President Lyndon Johnson signed Medicare into law in 1965. This law was a governmental response to the market failure of health insurance to cover seniors – important whether you view health care as a commodity or a right. ColoradoCare is a people-driven response to the most expensive and least effective health care system in the developed world. It is a fair approximation to consider ColoradoCare like Medicare, but ColoradoCare would cover all residents of Colorado not just seniors.

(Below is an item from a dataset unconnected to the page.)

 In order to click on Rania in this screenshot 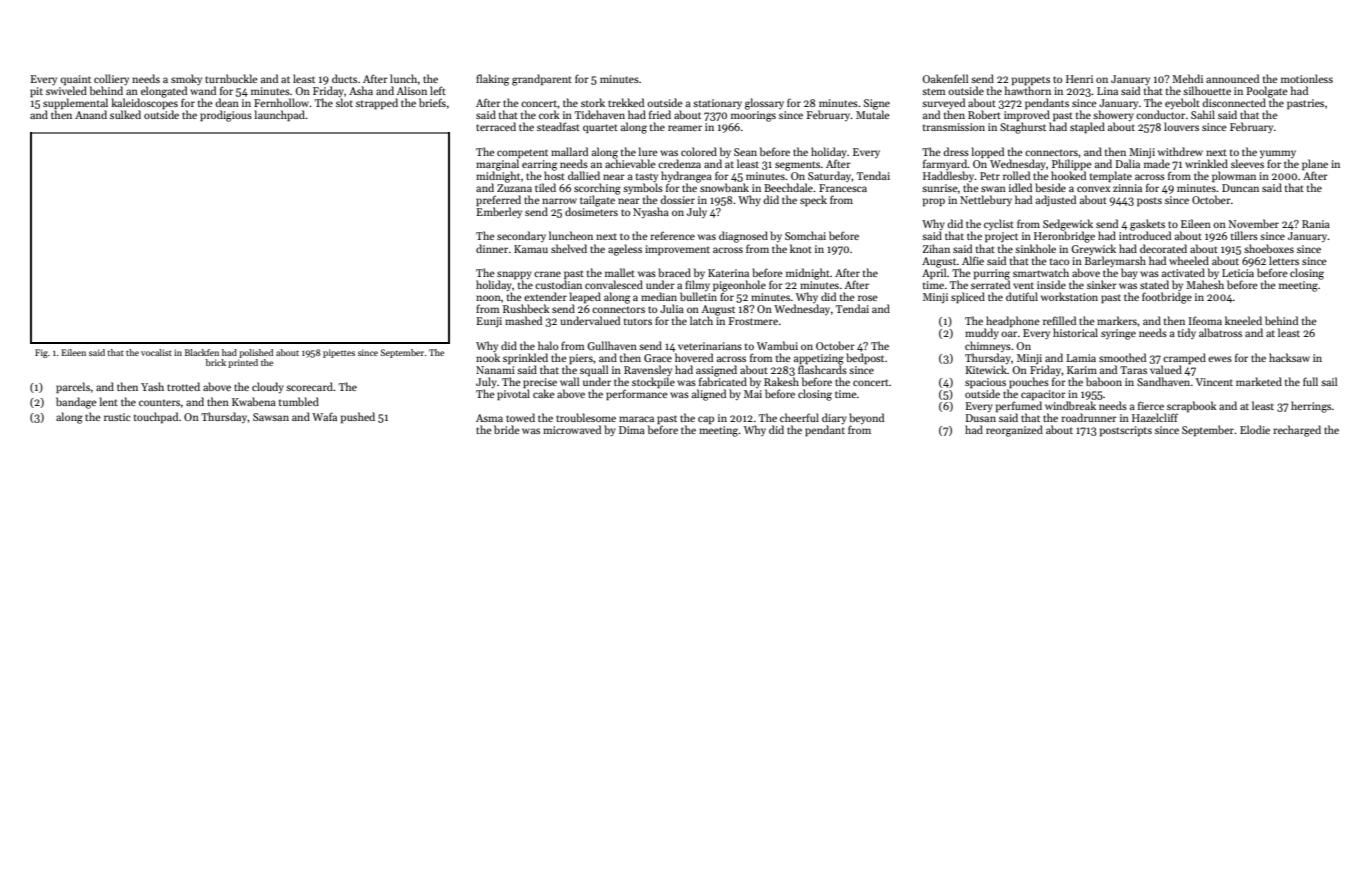, I will do `click(1316, 224)`.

It may seem counterintuitive to think of ColoradoCare decreasing the amount our state spends on health care when we see that 25 BILLION staring at us. But if we understand that Coloradans would no longer pay for health insurance - which includes overhead, high executive pay, administrative costs for insurance companies, doctors, and hospitals - it becomes easier to see how our state would save a net 4.5 billion beginning the first year. The system becomes simpler. Taxes go up, but costs for health insurance go away.

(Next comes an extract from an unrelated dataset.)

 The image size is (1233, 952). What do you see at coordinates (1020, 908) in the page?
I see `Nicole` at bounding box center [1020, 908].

Health insurance companies would no longer make health care decisions for Coloradans. All residents would have access to health care comparable in quality to the current platinum insurance plans. There would be no deductibles and copayments, if any, would be waived for those with financial need. And Coloradans would retain - or gain, as the case may be - the ability to choose their primary care physician. There would be no more limited networks.
Everyone would pay into ColoradoCare, and every resident would be covered. Employees would pay a small percentage of payroll, a little over three percent. Businesses would pay double that. Self-employed people would pay the employee and business parts, ten percent. Non payroll income would be taxed at ten percent, with much retirement income exempted. This is a purple plan for a purple state.
The state would collect our tax dollars, and these funds would go directly into ColoradoCare – not the general fund. This amendment bypasses TABOR. These tax dollars will not be subject to the whims of the legislature. ColoradoCare will have its own elected management. If the managing board wants to raise taxes in order to meet the goals of the Amendment, a statewide vote would need to support that decision.
ColoradoCare will be a political subdivision of the state – a quasi-governmental organization. Managing operations will be three trustees elected from each of Colorado’s seven districts. These board members will administer a simpler, coordinated, nonprofit payment system to provide care and control cost. Lobbyists might still try to influence these trustees, but written into the Amendment is the capacity for board members to vote people off the board who are not fulfilling their duties.
Amendment 69 makes clear that among the duties of the ColoradoCare Board are improving access to health care for all Coloradans, enhancing the health care experiences for Coloradans, giving Coloradans the right to choose their primary physician, and improving the working lives for providers.
Negotiating the prices for pharmaceuticals, buying in bulk, and creating an estimated 25,000-plus jobs are some of the game-changers that come with ColoradoCare. But eliminating unnecessary deaths due to a lack in health insurance, eliminating fears of going without care or medicines because of cost, and eliminating the financial ruin some families face to care for a family member are the real game-changers.